Other ocean basins also play a crucial role. The Atlantic Multi-decadal Oscillation (AMO) has been shown to have asymmetric effects on the ENSO, with its negative phase (cold Atlantic) prioritizing the strengthening of El Niño events by enhancing air–sea coupling in the Pacific [93]. There is also an asymmetric relationship between the IOD and the ENSO. Fan et al. [94] found that ENSO events that emerge early are linked to the later formation of strong IOD events, while Weller et al. [95] pointed out that exaggerated La Niña effects distort the climate impact of the IOD in climate models.
The PMM is another key external source of influence. Fan and Huang [96] pointed out that PMMs, as modulators rather than triggers of ENSO events, have a stronger enhancing effect on El Niño than on La Niña. The asymmetry of the PMM effects exacerbates the overall complexity of ENSO transition processes [97]. The fidelity of climate model simulations of these nonlinear interactions has profound implications for future predictions. Karamperidou et al. [31] established a direct link between a model’s ability to simulate ENSO nonlinearities and its projection of tropical Pacific warming, emphasizing that a deep understanding of the interactions between ENSO asymmetry, diversity, and decadal variability is a key requirement for achieving reliable climate predictions.

6. ENSO Asymmetry in a Changing Climate

As the global climate warms due to anthropogenic greenhouse gas emissions, a key issue facing the climate science community is how the dominant modes of natural variability will respond. Given the central role of the ENSO in driving global climate anomalies, its future behavior is crucial. The key aspect of its future trajectory lies in the evolution of asymmetry. Due to the fact that ENSO asymmetry is a product of nonlinear feedback, which is sensitive to background climate conditions, it is expected to undergo changes. However, predicting these changes is full of uncertainty, which directly stems from the model bias discussed in the previous section. This section synthesizes the current understanding of the possible evolution of ENSO asymmetry, with a focus on the expected changes in its amplitude and structure, the physical mechanisms driving these changes, and the ultimate impact on future teleconnection and regional climate impacts.

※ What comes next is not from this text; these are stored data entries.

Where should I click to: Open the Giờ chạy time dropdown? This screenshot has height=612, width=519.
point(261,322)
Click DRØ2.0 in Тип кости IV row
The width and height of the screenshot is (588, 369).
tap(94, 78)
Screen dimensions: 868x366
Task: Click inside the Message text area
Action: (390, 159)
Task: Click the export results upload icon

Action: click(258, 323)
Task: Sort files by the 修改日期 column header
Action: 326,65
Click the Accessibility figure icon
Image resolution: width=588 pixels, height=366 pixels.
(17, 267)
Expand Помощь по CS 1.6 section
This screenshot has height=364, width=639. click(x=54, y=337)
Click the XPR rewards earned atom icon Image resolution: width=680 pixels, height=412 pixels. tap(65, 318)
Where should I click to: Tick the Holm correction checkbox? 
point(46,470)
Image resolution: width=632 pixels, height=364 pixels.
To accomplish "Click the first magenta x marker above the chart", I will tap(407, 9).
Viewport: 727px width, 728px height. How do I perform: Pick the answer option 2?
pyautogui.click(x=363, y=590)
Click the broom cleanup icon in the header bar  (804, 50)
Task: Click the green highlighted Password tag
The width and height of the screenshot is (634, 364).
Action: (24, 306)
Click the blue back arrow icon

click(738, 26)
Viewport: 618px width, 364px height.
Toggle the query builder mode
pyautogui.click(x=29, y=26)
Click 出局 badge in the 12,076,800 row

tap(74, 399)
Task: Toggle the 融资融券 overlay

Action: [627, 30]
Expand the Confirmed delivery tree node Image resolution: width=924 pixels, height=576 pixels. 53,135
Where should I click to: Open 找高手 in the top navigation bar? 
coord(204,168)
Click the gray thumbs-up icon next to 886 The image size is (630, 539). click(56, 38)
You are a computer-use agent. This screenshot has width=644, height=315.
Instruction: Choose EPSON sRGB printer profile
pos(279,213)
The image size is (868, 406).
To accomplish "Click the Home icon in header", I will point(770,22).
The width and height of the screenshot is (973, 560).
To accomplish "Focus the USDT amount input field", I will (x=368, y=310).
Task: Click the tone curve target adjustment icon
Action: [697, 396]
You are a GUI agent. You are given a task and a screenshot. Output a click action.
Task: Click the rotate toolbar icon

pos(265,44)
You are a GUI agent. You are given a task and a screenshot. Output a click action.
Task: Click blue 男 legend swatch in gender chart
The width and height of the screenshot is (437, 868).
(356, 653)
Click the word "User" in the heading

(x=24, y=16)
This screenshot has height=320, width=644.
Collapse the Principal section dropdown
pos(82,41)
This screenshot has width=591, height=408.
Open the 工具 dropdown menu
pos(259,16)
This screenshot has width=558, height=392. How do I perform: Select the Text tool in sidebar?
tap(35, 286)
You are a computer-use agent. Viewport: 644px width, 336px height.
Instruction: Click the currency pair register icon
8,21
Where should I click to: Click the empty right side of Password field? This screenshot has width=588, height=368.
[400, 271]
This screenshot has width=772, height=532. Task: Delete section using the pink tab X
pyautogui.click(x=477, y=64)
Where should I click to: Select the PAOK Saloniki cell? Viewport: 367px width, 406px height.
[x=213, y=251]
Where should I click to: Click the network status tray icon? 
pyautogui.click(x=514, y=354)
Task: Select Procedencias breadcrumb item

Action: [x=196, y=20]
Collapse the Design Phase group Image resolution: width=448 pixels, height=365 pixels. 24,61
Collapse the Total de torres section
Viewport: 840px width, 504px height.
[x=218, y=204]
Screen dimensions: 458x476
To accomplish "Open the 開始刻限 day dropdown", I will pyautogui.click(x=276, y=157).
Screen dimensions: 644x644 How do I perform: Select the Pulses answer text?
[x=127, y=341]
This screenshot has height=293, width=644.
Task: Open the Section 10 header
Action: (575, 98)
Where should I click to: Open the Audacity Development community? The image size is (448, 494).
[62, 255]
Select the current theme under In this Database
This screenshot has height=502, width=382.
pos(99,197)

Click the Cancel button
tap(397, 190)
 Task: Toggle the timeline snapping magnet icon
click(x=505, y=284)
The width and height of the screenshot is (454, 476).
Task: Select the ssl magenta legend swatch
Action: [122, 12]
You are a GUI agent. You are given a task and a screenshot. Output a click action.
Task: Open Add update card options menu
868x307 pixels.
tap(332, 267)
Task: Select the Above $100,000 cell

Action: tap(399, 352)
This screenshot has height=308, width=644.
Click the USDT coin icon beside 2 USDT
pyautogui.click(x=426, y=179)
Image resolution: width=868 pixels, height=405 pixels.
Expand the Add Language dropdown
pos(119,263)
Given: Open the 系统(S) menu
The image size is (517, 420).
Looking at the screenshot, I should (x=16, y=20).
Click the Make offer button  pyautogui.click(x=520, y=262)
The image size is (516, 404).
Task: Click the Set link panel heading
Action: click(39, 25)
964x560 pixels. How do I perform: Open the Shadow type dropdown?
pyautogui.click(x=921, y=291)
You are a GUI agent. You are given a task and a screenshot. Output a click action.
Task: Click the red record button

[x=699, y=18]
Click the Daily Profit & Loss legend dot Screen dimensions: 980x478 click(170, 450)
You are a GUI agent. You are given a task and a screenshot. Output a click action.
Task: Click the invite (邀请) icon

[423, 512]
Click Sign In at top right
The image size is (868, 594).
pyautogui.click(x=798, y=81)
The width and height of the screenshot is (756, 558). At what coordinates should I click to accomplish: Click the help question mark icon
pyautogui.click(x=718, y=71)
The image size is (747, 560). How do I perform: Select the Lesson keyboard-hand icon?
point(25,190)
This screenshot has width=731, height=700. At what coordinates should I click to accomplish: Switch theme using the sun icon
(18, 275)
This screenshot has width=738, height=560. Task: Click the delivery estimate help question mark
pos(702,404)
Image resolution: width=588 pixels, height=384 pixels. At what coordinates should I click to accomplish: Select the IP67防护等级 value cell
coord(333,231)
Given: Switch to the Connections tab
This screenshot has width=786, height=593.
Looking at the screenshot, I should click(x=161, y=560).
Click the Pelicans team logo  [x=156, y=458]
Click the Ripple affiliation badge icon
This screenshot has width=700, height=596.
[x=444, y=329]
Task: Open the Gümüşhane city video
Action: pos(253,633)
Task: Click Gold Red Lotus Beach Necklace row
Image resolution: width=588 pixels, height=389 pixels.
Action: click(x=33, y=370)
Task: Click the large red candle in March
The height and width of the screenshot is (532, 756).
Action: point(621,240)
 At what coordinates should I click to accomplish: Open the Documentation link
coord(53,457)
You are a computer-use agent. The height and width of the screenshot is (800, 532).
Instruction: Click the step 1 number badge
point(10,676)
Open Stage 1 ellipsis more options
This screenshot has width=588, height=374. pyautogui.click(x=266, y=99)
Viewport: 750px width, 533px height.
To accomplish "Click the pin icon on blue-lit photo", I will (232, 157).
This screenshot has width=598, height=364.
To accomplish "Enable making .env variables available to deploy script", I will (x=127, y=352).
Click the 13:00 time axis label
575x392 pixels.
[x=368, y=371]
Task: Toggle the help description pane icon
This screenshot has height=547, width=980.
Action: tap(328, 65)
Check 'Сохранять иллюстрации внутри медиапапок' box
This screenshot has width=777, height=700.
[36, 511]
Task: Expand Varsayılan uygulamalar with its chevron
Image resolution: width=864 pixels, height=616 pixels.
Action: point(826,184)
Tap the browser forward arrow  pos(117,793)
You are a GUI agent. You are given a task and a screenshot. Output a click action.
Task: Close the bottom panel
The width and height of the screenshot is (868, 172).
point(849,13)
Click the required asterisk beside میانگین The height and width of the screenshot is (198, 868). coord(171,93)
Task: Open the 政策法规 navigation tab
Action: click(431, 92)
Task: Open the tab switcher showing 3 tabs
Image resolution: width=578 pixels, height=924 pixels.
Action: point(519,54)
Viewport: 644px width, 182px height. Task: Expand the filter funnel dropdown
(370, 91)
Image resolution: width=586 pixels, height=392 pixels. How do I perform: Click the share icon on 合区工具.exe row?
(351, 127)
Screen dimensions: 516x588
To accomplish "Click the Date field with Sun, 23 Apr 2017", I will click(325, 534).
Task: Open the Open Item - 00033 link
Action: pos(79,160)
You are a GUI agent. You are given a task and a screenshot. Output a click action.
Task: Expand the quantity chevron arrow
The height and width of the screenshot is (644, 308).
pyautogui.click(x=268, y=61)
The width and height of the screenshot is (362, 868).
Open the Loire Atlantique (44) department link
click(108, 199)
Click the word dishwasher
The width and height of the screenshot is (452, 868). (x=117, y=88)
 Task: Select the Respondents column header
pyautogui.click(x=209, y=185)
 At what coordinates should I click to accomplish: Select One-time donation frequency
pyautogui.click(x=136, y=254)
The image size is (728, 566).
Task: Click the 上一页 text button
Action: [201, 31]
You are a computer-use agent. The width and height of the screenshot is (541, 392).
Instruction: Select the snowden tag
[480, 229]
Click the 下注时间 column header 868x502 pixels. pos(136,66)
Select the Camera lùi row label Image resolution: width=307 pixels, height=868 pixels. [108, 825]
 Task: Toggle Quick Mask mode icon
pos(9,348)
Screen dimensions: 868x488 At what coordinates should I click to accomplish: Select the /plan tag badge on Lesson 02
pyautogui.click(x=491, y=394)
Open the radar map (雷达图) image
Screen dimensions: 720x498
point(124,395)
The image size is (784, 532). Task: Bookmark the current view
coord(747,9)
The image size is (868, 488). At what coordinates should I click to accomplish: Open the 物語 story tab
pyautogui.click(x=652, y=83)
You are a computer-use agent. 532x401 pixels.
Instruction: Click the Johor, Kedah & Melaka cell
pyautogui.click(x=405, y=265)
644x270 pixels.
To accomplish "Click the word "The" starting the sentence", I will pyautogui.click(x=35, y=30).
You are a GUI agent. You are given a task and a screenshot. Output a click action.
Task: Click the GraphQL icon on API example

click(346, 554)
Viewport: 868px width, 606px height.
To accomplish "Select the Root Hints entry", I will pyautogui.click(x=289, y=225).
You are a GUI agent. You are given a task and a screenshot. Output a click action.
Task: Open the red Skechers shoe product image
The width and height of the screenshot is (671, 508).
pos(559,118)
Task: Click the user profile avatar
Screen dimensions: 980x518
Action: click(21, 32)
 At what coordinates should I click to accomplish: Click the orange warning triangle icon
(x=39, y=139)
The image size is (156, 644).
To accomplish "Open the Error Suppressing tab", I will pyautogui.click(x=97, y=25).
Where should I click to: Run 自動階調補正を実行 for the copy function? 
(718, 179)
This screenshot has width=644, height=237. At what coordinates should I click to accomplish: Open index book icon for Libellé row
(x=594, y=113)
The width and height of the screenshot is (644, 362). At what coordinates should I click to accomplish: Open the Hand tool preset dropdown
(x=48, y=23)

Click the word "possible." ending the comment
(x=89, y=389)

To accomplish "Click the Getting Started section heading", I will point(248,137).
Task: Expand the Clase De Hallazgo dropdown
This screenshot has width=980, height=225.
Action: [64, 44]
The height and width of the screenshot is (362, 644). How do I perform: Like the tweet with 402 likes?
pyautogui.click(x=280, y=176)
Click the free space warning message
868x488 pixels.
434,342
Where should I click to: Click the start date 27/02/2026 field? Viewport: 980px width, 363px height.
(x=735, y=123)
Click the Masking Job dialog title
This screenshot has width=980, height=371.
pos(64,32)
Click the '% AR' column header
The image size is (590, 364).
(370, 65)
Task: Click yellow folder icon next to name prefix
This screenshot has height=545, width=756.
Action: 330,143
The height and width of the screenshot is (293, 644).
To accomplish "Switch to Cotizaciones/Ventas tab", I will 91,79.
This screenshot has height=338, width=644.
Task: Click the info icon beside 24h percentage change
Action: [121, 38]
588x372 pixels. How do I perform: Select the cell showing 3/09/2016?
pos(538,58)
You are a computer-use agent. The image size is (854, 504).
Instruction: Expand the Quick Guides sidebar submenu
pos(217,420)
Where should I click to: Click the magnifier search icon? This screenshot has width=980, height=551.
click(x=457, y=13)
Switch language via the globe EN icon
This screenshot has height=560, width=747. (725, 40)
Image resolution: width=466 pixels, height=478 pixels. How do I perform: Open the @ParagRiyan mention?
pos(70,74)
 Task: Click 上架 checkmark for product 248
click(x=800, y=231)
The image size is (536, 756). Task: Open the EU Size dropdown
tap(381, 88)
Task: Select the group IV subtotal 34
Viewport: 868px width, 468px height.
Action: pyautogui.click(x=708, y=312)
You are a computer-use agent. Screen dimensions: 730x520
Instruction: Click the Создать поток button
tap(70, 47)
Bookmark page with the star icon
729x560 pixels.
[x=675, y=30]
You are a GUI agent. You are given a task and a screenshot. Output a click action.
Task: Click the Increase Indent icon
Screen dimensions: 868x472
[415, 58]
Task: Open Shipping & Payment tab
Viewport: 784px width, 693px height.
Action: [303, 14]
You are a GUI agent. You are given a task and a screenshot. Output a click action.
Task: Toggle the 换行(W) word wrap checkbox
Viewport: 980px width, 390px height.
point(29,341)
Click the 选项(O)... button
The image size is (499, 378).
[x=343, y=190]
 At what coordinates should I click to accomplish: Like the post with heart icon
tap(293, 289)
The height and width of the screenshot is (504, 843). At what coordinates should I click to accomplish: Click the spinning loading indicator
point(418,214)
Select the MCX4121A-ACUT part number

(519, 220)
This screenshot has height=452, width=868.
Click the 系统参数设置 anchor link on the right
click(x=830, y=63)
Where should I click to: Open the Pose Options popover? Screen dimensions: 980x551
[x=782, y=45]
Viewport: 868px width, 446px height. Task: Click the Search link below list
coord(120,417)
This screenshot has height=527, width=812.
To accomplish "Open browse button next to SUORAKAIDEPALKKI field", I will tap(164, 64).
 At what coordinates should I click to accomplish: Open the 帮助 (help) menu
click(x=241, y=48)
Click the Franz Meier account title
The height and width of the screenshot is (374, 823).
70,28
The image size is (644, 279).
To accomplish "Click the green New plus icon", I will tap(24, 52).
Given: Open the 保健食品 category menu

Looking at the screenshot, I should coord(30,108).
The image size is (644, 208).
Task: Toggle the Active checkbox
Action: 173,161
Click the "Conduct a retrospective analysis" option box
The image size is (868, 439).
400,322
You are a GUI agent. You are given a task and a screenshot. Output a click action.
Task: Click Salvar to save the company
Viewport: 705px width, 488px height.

6.1. Projected Changes in ENSO Asymmetry and Amplitude

The question of how the basic characteristics of the ENSO will change in a warmer world has been a fiercely debated topic for many years, with little consensus on early research and model generations [98,99]. Some studies, especially in the CMIP5 era, predict that extreme El Niño and La Niña events are projected to occur more frequently [100,101,102], which would imply a potential intensification of the ENSO’s asymmetric extremes. However, recent analyses and models that simulate key nonlinear processes more accurately are presenting a different picture.
More and more evidence suggests that ENSO amplitude asymmetry may weaken in a warmer climate in the future. Geng and Cai [33] provided a convincing prediction based on the CMIP6 model that although ENSO asymmetry may only show slight changes in the 21st century, its asymmetry will significantly weaken after 2100 under sustained high emission scenarios (Figure 3). This means that the amplitude discrepancy between strong El Niño and strong La Niña events will decrease, leading to a symmetrical ENSO state. This expected weakening is not simply a statistical phenomenon, but is closely related to a fundamental shift in the dynamics of the tropical Pacific. This result is consistent with Ham’s [32] earlier study using the CMIP5 model, which found a significant reduction in Niño3 skewness in the RCP4.5 scenario and directly attributed it to changes in atmospheric feedback.
This projected trend of weakening asymmetry is part of a broader trend of overall weakening of the ENSO itself in the context of long-term, equilibrated warming. Tuckman’s [103] idealized simulation shows that as climate warms, the Walker circulation weakens, leading to a decrease in the extreme nature of overall ENSO events. As the extreme nature of the event decreases, its behavior tends to be linear, naturally reducing asymmetry. This conclusion is supported by comprehensive GCM studies, which have shown a significant decrease in ENSO amplitude under long-term warming scenarios [104,105]. Although there are still significant differences in predictions between models [106,107], the models that best capture the nonlinear characteristics of the ENSO often exhibit a weakening responses [108].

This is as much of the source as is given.